Krankenhaus auf Rädern.
Emile Ducke fotografiert in «Diagnosis» die ungewöhnliche Gesundheitsversorgung im russischen Hinterland.
Für sein Auslandssemester verschlägt es Emile Ducke 2016 nach Tomsk, Sibirien. Als er von dem Krankenhauszug «Heiliger Lukas» erfährt, ist der Student aus Hannover sofort begeistert. Zehn Mal im Jahr fährt dieser auf unterschiedlichen Strecken durch Sibirien und bietet der Landbevölkerung medizinische Versorgung.
Doch für den Fotografen aus Deutschland gibt es einen Haken: Eine Fotogenehmigung für den Zug zu bekommen, ist im fernen Sibirien so gut wie unmöglich. «In Russland läuft alles über Moskau», stellt er fest. Als sich nach langem Warten endlich jemand aus der Hauptstadt bei Emile meldet, folgen mühsame Verhandlungen über seine Aufenthaltsdauer im Zug. Am Ende werden ihm neun Tage zugestanden.

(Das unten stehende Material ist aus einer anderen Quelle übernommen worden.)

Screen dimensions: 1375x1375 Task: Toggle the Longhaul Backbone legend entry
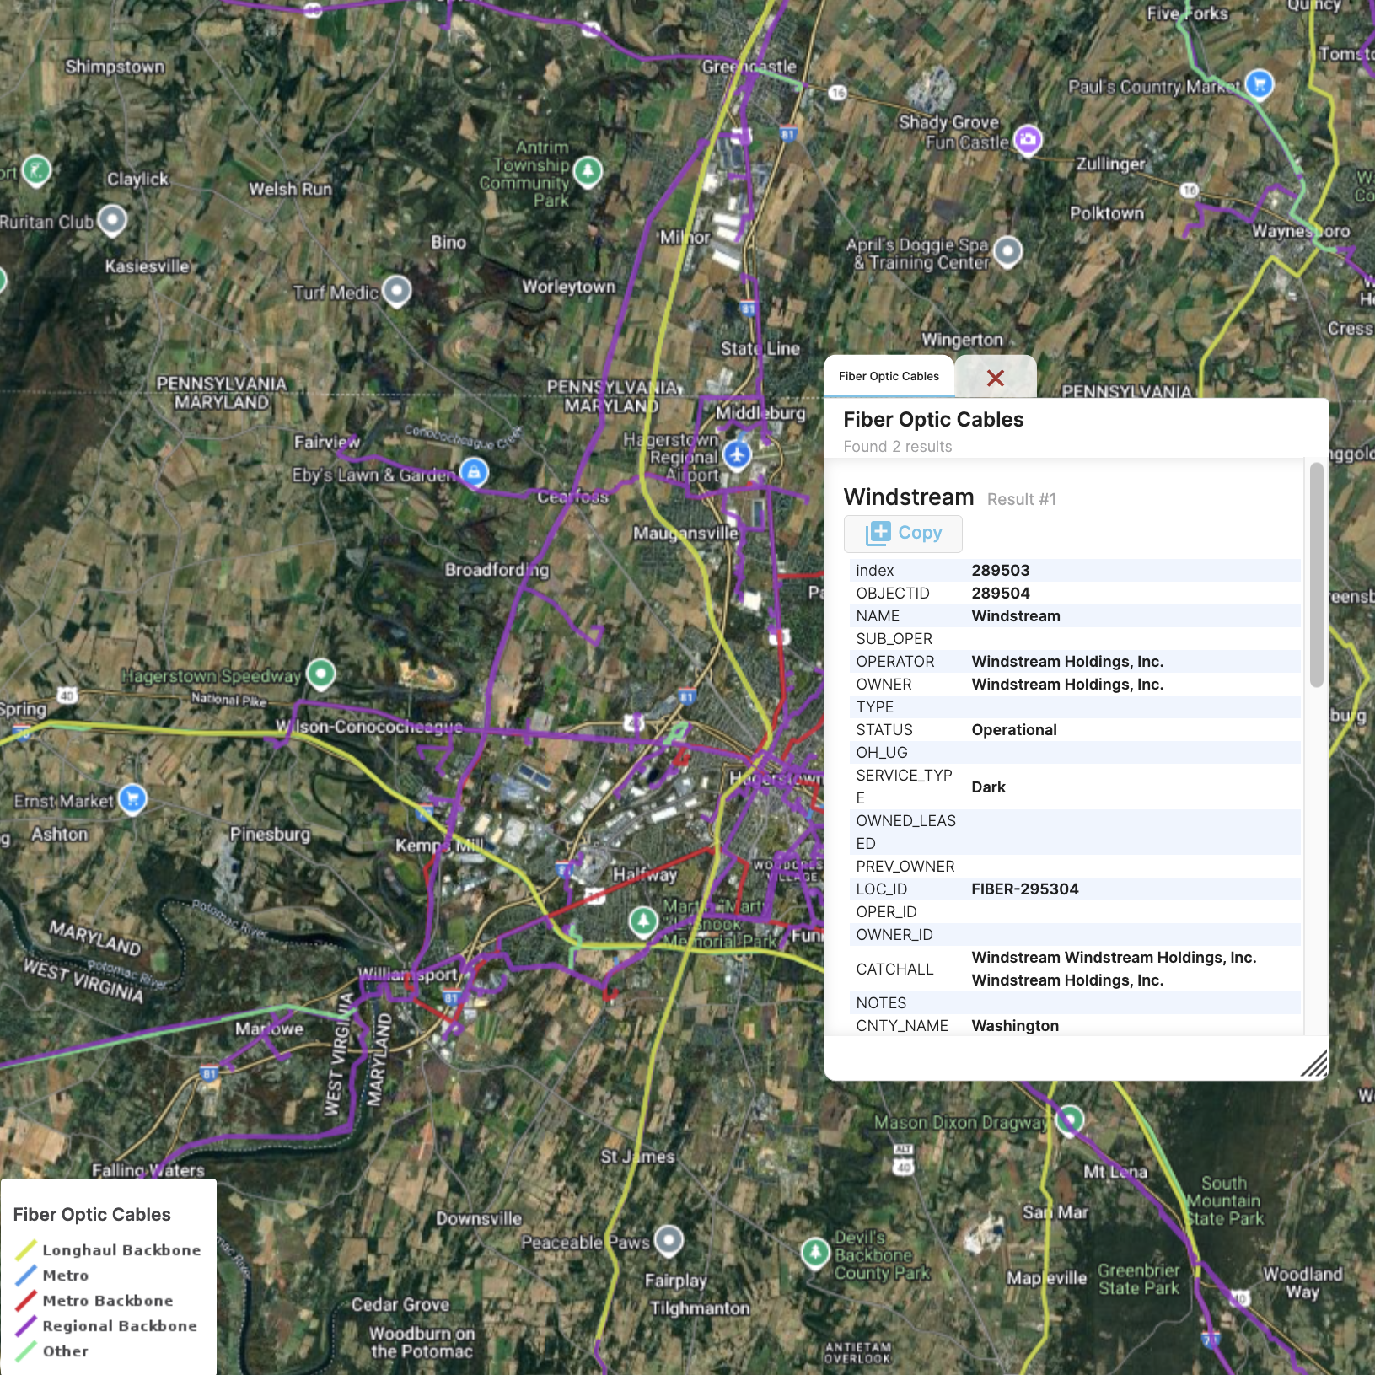pyautogui.click(x=120, y=1250)
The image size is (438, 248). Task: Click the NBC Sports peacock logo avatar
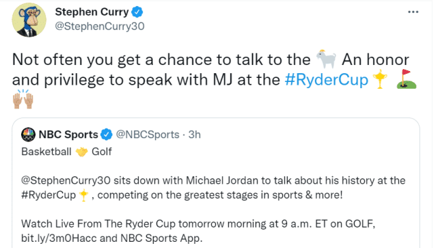tap(28, 135)
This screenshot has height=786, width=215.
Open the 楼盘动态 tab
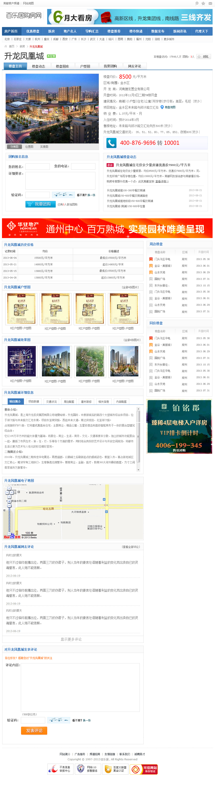click(38, 66)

Eine Kommilitonin aus Tomsk begleitet ihn und hilft ihm beim Übersetzen. Die beiden bekommen ein Schlafabteil im Röntgenwagon des Zuges zugewiesen. Das bereitet dem Fotografen anfangs Sorgen – er hat eine analoge Mittelformatkamera eingepackt. Emile befürchtet, die Strahlen könnten die Bilder auf den Filmen zerstören. Doch jemand beruhigt ihn, der Zug sei gut genug isoliert.
Während der Reise passt Emile seinen Tagesablauf dem Zug an. Er wacht jeden Tag in den frühen Morgenstunden auf. Als nächstes klopft er an das Abteil seiner Wagonvorsteherin, der «Provodnitsa». Sie muss ihm die Tür aufsperren, damit er nach draußen kann. Dass ihr Gast beim Fotografieren trotz der eisigen Kälte seine Hände nicht schützt, gefällt ihr ganz und gar nicht. Eines Morgens hält sie ihm stolz zwei nagelneue Handschuhe hin: «Ich habe die ganze Nacht daran gestrickt», sagt sie. Die Fingerkuppen hat sie weggelassen, damit Emile seine Kamera bedienen kann.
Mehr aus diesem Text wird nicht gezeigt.